As a huge Spurs fan, I'm obviously disappointed with the result of tonight's contest. However, even after watching them play a terrible offensive game, I still have hope for these resilient Spurs.
One big problem with tonight was clearly the last play. I hold coach Gregg Popovich in the highest regard, but even though sharpshooter Brent Barry had an amazing night, you must put the ball in your best playmaker's hands. Manu Ginobili was nowhere to be found in the last two seconds of the ball game.

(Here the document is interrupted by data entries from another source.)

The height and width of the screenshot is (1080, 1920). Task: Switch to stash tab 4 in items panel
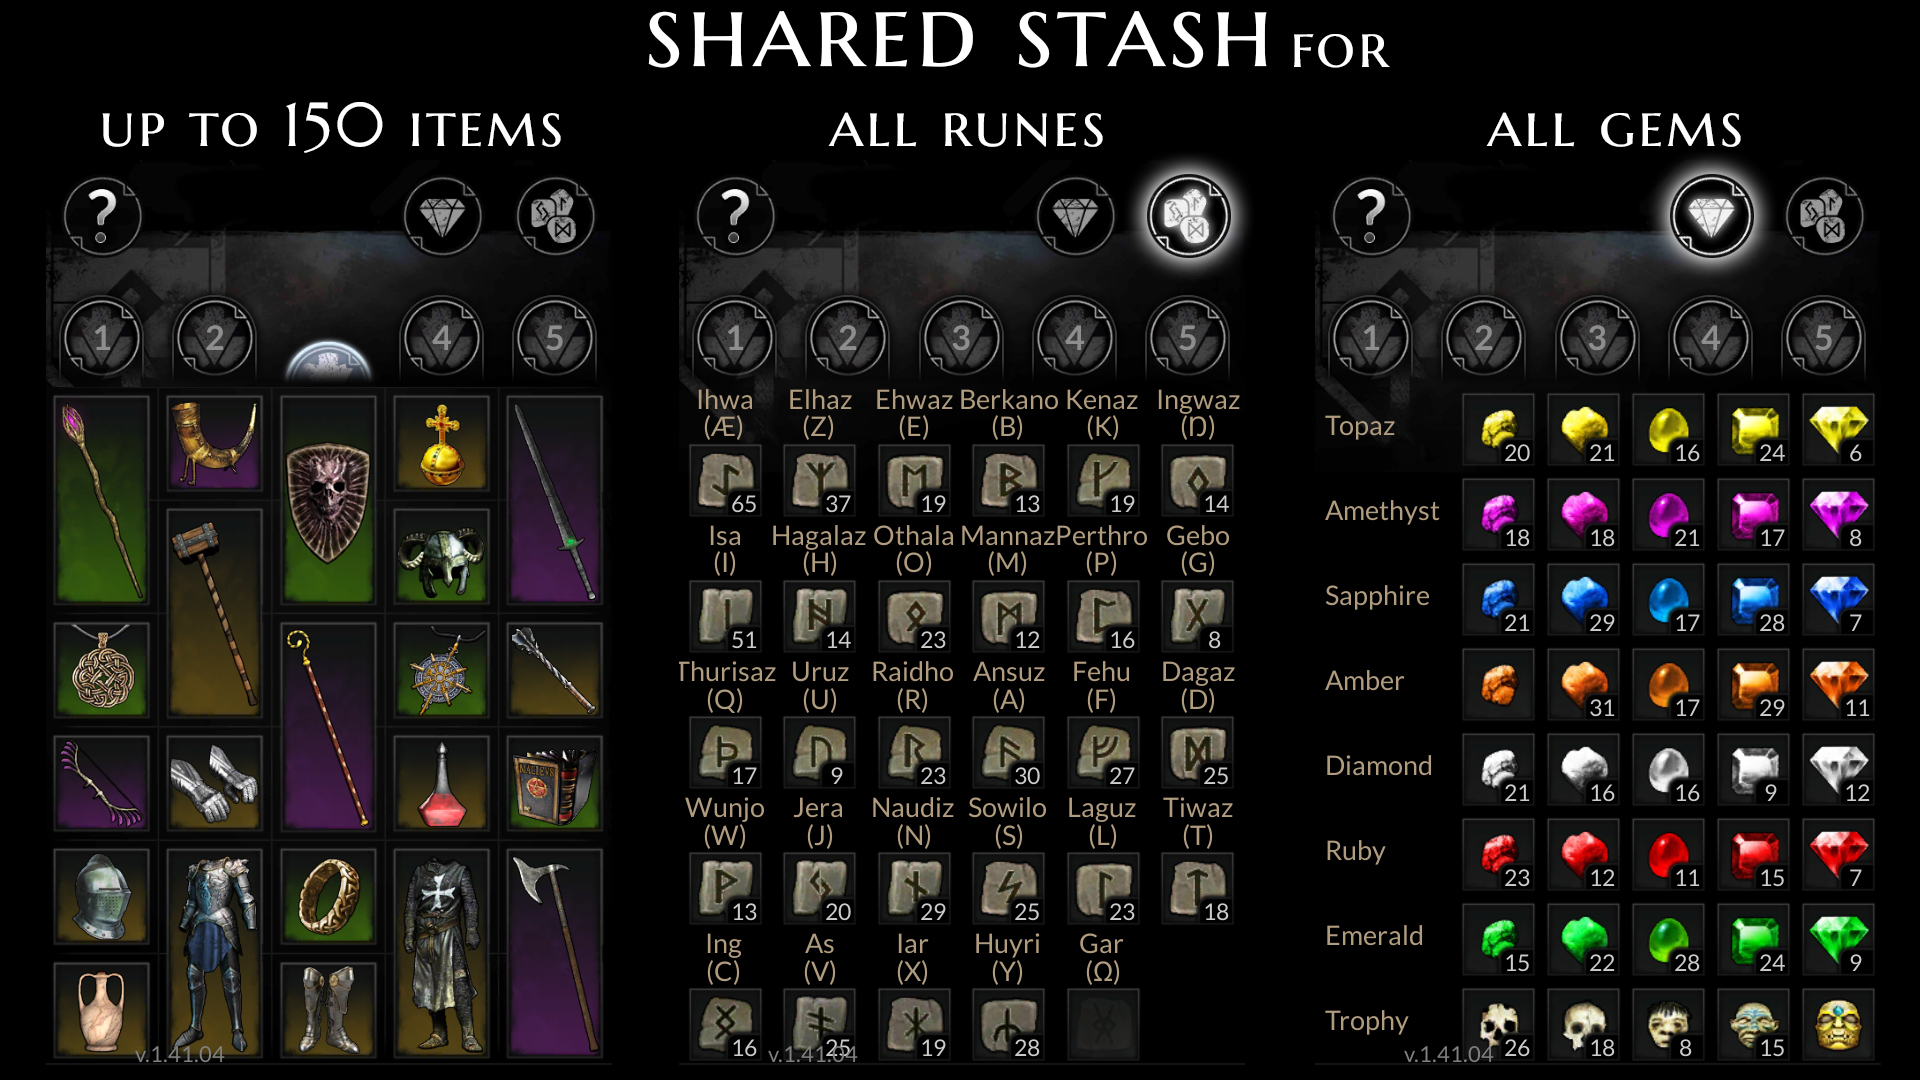(441, 338)
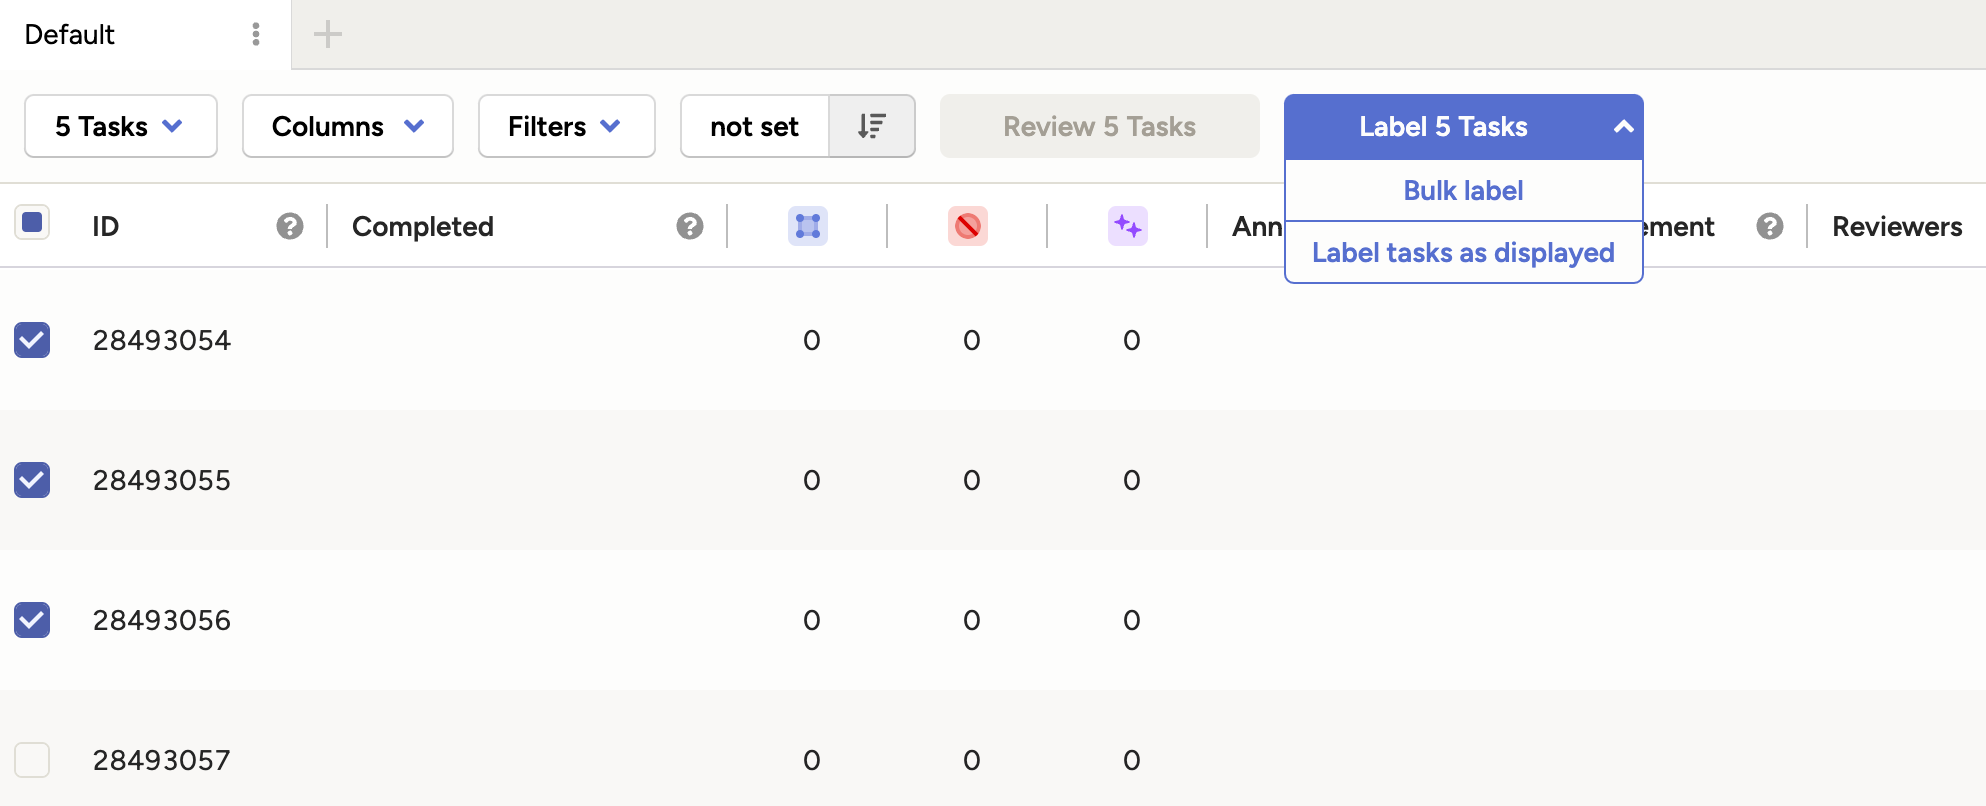
Task: Expand the Columns dropdown
Action: tap(347, 126)
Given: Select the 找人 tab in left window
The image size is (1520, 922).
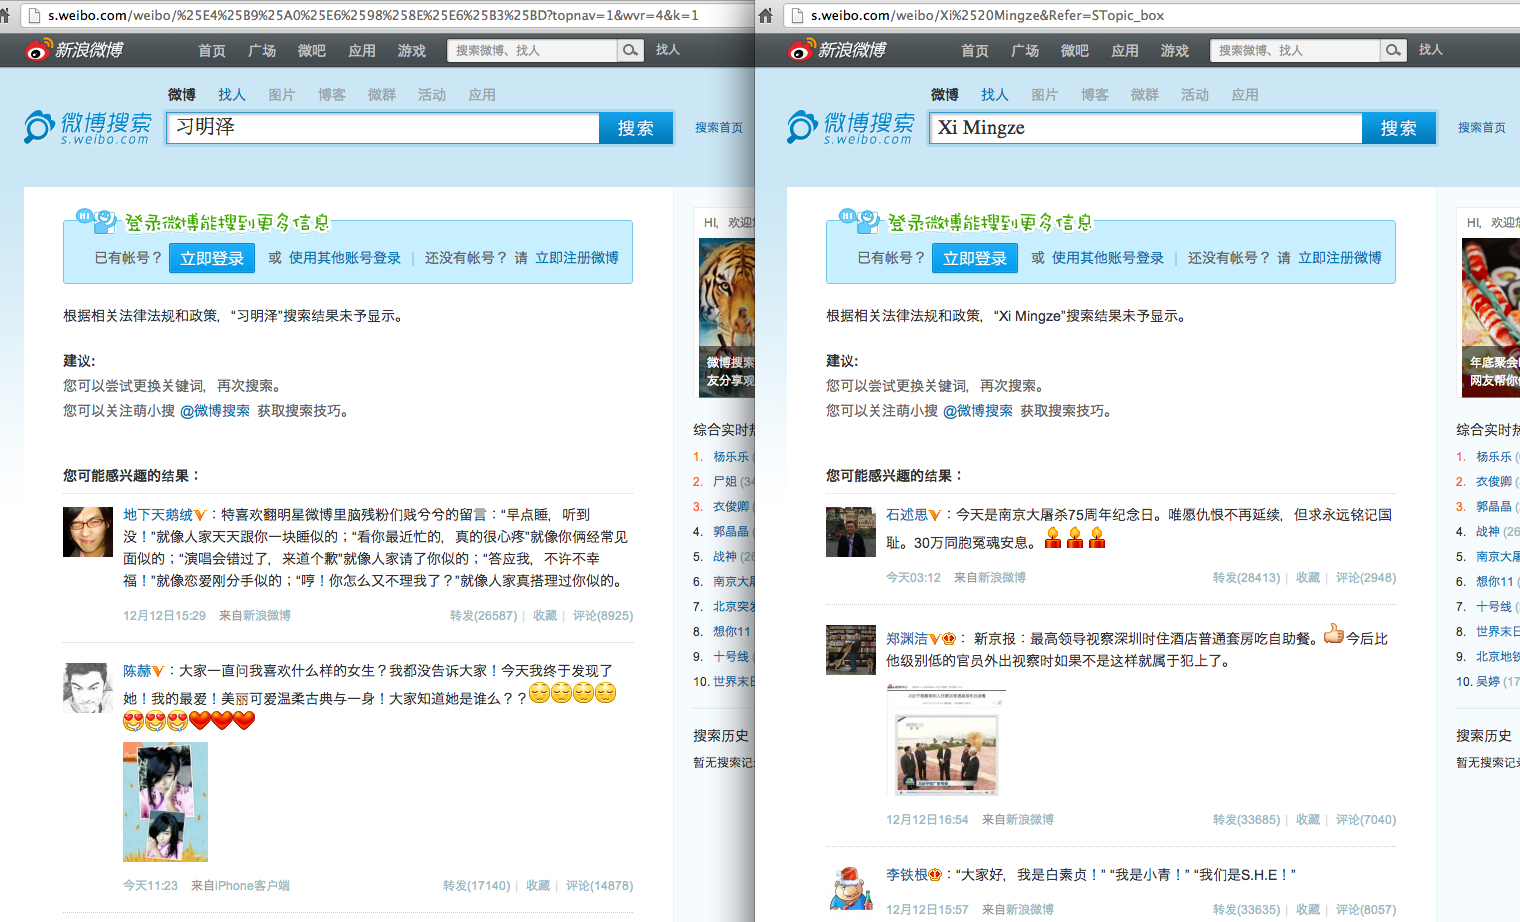Looking at the screenshot, I should click(x=231, y=94).
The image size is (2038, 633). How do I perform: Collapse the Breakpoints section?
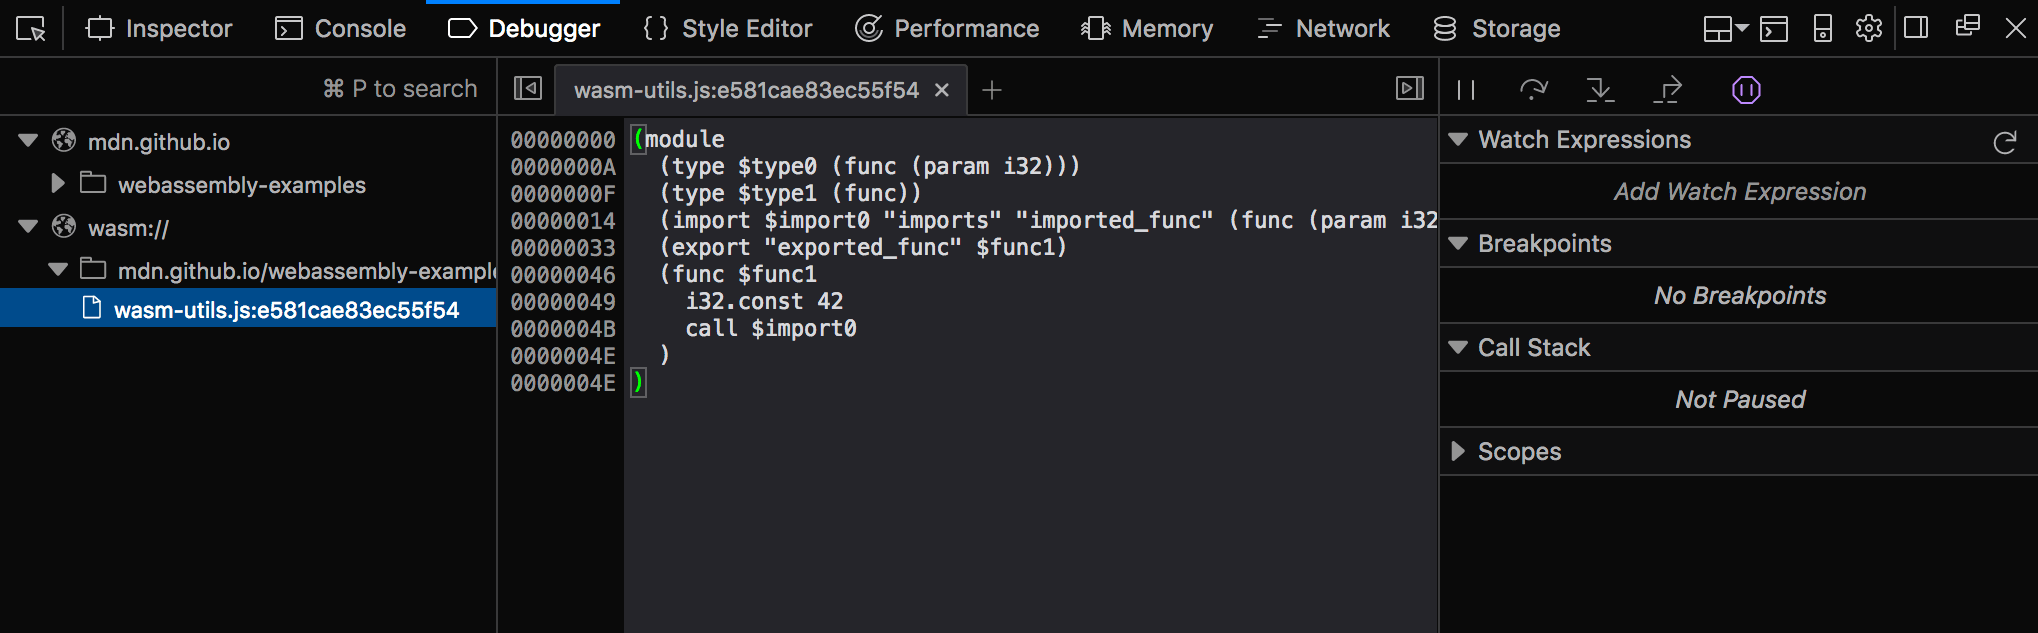[x=1458, y=243]
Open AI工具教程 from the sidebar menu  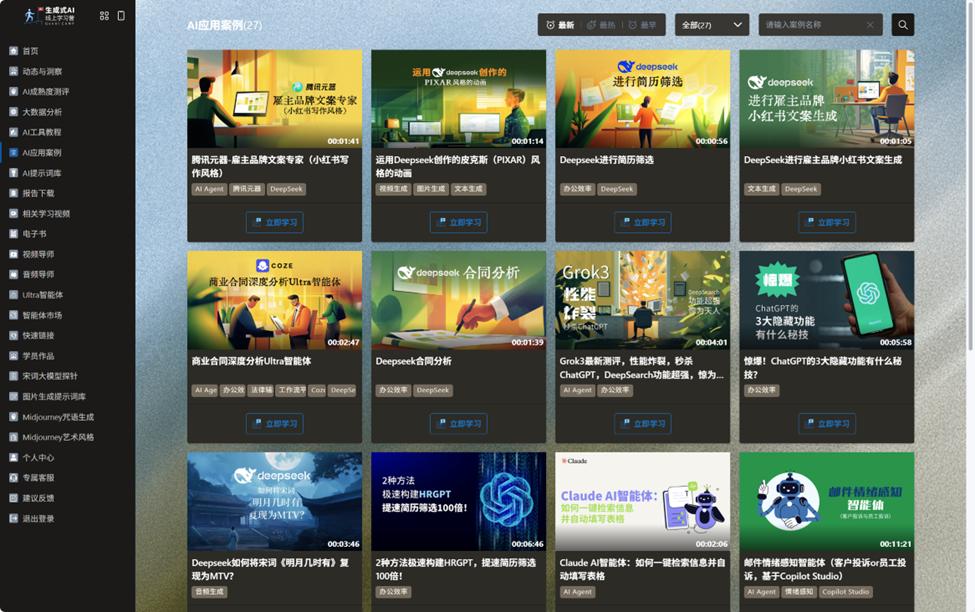tap(41, 132)
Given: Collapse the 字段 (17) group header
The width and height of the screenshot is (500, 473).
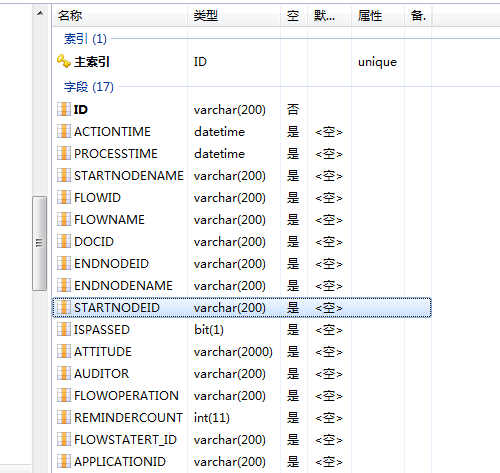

More importantly, you see the play all the time in the NBA, when a player goes up into the defender and creates contact. None of that previous sentence applies to what Barry did in the last two seconds. It would have been simple: go up into Derek Fisher, get three free throws, and give your team a chance to win the game.
But no. Now the Spurs are staring at a 3-1 deficit, heading back on the road to Los Angeles. The Spurs have not played well on the road either, compiling a 2-6 record in the 2008 playoffs. They better hope they make some changes in a hurry, because the defending champs will be ousted with one more poor performance.
You can't fault the Spurs' effort tonight. They came back from multiple deficits, including one of 14 points in the first quarter. The Spurs staved off every Lakers' run, but couldn't manage to get over the proverbial hump.
Duncan played another out-of-his-mind game, his fourth double-double in as many games this series. But in the end, the Lakers had just enough to get by the third-seeded Spurs.
As I mentioned earlier in this article, the Spurs are the last sports team I will give up on. They have the experience and wherewithal to fight through the underdog status they now have.
I look forward to a testy and challenging Game Five, but I also think San Antonio will at least make this a six-game series.
That being said—fight on, Spurs! It's not over quite yet.